A new integrated web solution from Penguin Computing’s Scyld group provides a flexible framework that greatly simplifies the monitoring and management of clusters and lets you integrate your own tools so you can see it all in one interface.
To date the Scyld offering at Penguin has focused primarily on cluster operating system and provisioning management through the Scyld ClusterWare solution, but today they announced a new product for your cluster: the Integrated Management Framework (IMF).
Think of the IMF as a single dashboard for all of your management tools. IMF is a web-based framework with support for IPMI (the Intelligent Platform Management Interface) and the ability to report back on stats that ClusterWare already collects about the systems it’s managing.
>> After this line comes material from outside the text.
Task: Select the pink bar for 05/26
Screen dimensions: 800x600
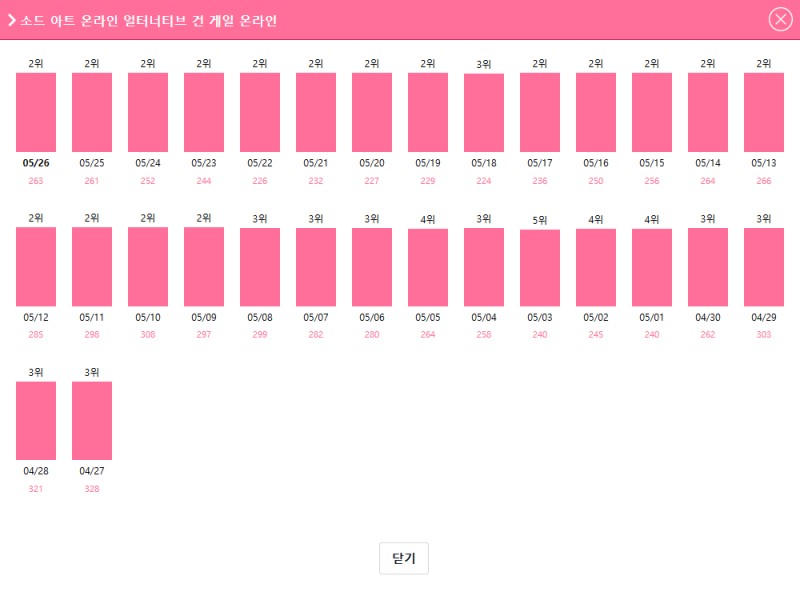Action: click(36, 112)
That’s the out of the box functionality, which by itself is useful but not all that special. What makes IMF special is that it is an extensible framework that allows end users or tools makers to integrate existing management applications for everything from job schedulers to communications fabrics into a single, tabbed interface. As Arend Dittmer, director of HPC products at Penguin points out, “Today administrators have many point solutions for monitoring all the individual components of their clusters. IMF brings all of these together in one, extensible status console.”
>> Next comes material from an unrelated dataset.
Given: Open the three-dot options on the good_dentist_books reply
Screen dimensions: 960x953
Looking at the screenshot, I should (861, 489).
Let’s look at an example of the interface to make things a little more clear. In the image of IMF running on Penguin’s 6-node test cluster (click the picture for a larger view) you’ll notice several tabs across the top of the interface. The first provides a summary of everything that’s going on, and you can tweak this to emphasize the things that you in particular are interested in. On the “nodes” tab, which I have selected, you can see node status, and execute various scripts and actions on the nodes including getting at all of the IPMI management features. The Torque, Ganglia, and TaskMaster tabs show you how your management applications will appear in the interface (these tools are pre-packaged with IMF, although there is an API that allows you to glue in your own or other third-party tools).
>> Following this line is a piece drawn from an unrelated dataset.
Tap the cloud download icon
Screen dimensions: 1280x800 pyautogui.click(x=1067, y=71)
Who is IMF for? Initially Penguin is aiming it at customers of its own clusters, expanding the ease-of-use of their cluster offering. Those that follow Penguin’s business will know that you can get ClusterWare sans Penguin hardware — the same is true for this new product as well, though that model is not an active part of their business at this time. Tom Coull, the general manager of Penguin, wouldn’t say much more, but he did emphasize the “at this time” part of that comment.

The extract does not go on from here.